#### [To be done]
Can you reproduce each of the entries below line for line, leaving every character unchanged?

#### [Records for processing]
----------------------------------------
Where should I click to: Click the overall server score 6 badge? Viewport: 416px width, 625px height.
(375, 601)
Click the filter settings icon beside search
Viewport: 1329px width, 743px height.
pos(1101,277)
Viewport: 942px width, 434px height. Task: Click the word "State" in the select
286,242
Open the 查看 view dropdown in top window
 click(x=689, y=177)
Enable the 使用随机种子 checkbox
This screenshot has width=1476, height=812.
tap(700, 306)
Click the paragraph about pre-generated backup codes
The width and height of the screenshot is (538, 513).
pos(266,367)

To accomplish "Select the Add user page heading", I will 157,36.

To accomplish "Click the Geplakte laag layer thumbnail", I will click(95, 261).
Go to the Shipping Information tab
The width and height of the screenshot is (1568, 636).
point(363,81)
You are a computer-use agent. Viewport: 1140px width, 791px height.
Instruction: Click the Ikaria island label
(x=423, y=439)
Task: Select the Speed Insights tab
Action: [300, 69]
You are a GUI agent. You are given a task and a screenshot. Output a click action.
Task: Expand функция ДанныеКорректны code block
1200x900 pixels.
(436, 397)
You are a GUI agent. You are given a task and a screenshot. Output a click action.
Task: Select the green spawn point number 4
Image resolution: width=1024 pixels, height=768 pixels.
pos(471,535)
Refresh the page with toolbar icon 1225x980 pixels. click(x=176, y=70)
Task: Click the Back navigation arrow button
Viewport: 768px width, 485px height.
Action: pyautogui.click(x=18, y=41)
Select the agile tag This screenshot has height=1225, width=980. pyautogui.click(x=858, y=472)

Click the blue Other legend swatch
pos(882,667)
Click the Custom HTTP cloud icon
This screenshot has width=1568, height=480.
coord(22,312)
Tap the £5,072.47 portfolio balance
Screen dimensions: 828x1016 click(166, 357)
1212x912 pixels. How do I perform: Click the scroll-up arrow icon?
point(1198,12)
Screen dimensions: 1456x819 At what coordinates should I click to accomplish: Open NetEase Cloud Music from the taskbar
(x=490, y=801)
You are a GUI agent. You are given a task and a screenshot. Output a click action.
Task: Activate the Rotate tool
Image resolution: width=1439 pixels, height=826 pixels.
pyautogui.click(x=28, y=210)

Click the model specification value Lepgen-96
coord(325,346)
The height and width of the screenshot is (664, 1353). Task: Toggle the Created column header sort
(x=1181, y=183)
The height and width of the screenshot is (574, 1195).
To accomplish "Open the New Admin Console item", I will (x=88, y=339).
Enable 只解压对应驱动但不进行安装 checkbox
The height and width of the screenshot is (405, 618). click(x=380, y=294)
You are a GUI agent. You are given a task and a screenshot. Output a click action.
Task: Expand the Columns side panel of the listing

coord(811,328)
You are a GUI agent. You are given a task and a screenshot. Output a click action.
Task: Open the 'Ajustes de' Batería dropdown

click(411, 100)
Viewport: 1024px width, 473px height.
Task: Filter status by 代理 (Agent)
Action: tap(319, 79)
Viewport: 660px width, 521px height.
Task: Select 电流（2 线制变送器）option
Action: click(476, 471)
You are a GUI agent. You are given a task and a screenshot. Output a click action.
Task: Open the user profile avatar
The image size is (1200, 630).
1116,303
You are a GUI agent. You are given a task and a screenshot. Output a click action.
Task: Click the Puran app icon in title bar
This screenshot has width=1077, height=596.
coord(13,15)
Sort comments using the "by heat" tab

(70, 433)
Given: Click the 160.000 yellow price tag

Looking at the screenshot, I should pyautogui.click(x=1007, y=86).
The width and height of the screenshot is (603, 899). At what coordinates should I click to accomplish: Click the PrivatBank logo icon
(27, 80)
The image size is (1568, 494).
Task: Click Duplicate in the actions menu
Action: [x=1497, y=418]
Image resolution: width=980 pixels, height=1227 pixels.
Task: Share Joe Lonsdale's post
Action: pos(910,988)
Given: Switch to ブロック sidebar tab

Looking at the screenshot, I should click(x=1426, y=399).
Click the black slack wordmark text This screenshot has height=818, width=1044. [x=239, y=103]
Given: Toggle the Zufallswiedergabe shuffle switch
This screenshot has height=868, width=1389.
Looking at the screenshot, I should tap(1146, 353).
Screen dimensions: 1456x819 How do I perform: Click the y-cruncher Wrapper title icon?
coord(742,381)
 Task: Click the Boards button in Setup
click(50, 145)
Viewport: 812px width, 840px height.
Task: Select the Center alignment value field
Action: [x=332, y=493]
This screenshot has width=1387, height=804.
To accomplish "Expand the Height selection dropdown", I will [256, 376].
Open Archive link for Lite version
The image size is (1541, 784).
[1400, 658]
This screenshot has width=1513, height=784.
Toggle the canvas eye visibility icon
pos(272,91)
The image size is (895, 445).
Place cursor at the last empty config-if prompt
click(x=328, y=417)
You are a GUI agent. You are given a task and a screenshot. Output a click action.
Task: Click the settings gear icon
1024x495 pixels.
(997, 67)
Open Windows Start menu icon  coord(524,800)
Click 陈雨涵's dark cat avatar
----------------------------------------
#### [Result of the exercise]
Where should I click to: Click the overall server score 6 badge? Viewport: 416px width, 625px height.
(375, 601)
Click the filter settings icon beside search
Viewport: 1329px width, 743px height.
pos(1101,277)
Viewport: 942px width, 434px height. Task: Click the word "State" in the select
286,242
Open the 查看 view dropdown in top window
 click(x=689, y=177)
Enable the 使用随机种子 checkbox
This screenshot has width=1476, height=812.
tap(700, 306)
Click the paragraph about pre-generated backup codes
The width and height of the screenshot is (538, 513).
pos(266,367)

To accomplish "Select the Add user page heading", I will 157,36.

To accomplish "Click the Geplakte laag layer thumbnail", I will click(95, 261).
Go to the Shipping Information tab
The width and height of the screenshot is (1568, 636).
point(363,81)
You are a computer-use agent. Viewport: 1140px width, 791px height.
Instruction: Click the Ikaria island label
(x=423, y=439)
Task: Select the Speed Insights tab
Action: [300, 69]
You are a GUI agent. You are given a task and a screenshot. Output a click action.
Task: Expand функция ДанныеКорректны code block
1200x900 pixels.
(436, 397)
You are a GUI agent. You are given a task and a screenshot. Output a click action.
Task: Select the green spawn point number 4
Image resolution: width=1024 pixels, height=768 pixels.
pos(471,535)
Refresh the page with toolbar icon 1225x980 pixels. click(x=176, y=70)
Task: Click the Back navigation arrow button
Viewport: 768px width, 485px height.
Action: pyautogui.click(x=18, y=41)
Select the agile tag This screenshot has height=1225, width=980. pyautogui.click(x=858, y=472)

Click the blue Other legend swatch
pos(882,667)
Click the Custom HTTP cloud icon
This screenshot has width=1568, height=480.
coord(22,312)
Tap the £5,072.47 portfolio balance
Screen dimensions: 828x1016 click(166, 357)
1212x912 pixels. How do I perform: Click the scroll-up arrow icon?
point(1198,12)
Screen dimensions: 1456x819 At what coordinates should I click to accomplish: Open NetEase Cloud Music from the taskbar
(x=490, y=801)
You are a GUI agent. You are given a task and a screenshot. Output a click action.
Task: Activate the Rotate tool
Image resolution: width=1439 pixels, height=826 pixels.
pyautogui.click(x=28, y=210)

Click the model specification value Lepgen-96
coord(325,346)
The height and width of the screenshot is (664, 1353). Task: Toggle the Created column header sort
(x=1181, y=183)
The height and width of the screenshot is (574, 1195).
To accomplish "Open the New Admin Console item", I will (x=88, y=339).
Enable 只解压对应驱动但不进行安装 checkbox
The height and width of the screenshot is (405, 618). click(x=380, y=294)
You are a GUI agent. You are given a task and a screenshot. Output a click action.
Task: Expand the Columns side panel of the listing

coord(811,328)
You are a GUI agent. You are given a task and a screenshot. Output a click action.
Task: Open the 'Ajustes de' Batería dropdown

click(411, 100)
Viewport: 1024px width, 473px height.
Task: Filter status by 代理 (Agent)
Action: tap(319, 79)
Viewport: 660px width, 521px height.
Task: Select 电流（2 线制变送器）option
Action: click(476, 471)
You are a GUI agent. You are given a task and a screenshot. Output a click action.
Task: Open the user profile avatar
The image size is (1200, 630).
1116,303
You are a GUI agent. You are given a task and a screenshot. Output a click action.
Task: Click the Puran app icon in title bar
This screenshot has width=1077, height=596.
coord(13,15)
Sort comments using the "by heat" tab

(70, 433)
Given: Click the 160.000 yellow price tag

Looking at the screenshot, I should pyautogui.click(x=1007, y=86).
The width and height of the screenshot is (603, 899). At what coordinates should I click to accomplish: Click the PrivatBank logo icon
(27, 80)
The image size is (1568, 494).
Task: Click Duplicate in the actions menu
Action: [x=1497, y=418]
Image resolution: width=980 pixels, height=1227 pixels.
Task: Share Joe Lonsdale's post
Action: pos(910,988)
Given: Switch to ブロック sidebar tab

Looking at the screenshot, I should click(x=1426, y=399).
Click the black slack wordmark text This screenshot has height=818, width=1044. [x=239, y=103]
Given: Toggle the Zufallswiedergabe shuffle switch
This screenshot has height=868, width=1389.
Looking at the screenshot, I should tap(1146, 353).
Screen dimensions: 1456x819 How do I perform: Click the y-cruncher Wrapper title icon?
coord(742,381)
 Task: Click the Boards button in Setup
click(50, 145)
Viewport: 812px width, 840px height.
Task: Select the Center alignment value field
Action: [x=332, y=493]
This screenshot has width=1387, height=804.
To accomplish "Expand the Height selection dropdown", I will [256, 376].
Open Archive link for Lite version
The image size is (1541, 784).
[1400, 658]
This screenshot has width=1513, height=784.
Toggle the canvas eye visibility icon
pos(272,91)
The image size is (895, 445).
Place cursor at the last empty config-if prompt
click(x=328, y=417)
You are a GUI agent. You are given a task and a screenshot. Output a click action.
Task: Click the settings gear icon
1024x495 pixels.
(997, 67)
Open Windows Start menu icon  coord(524,800)
Click 陈雨涵's dark cat avatar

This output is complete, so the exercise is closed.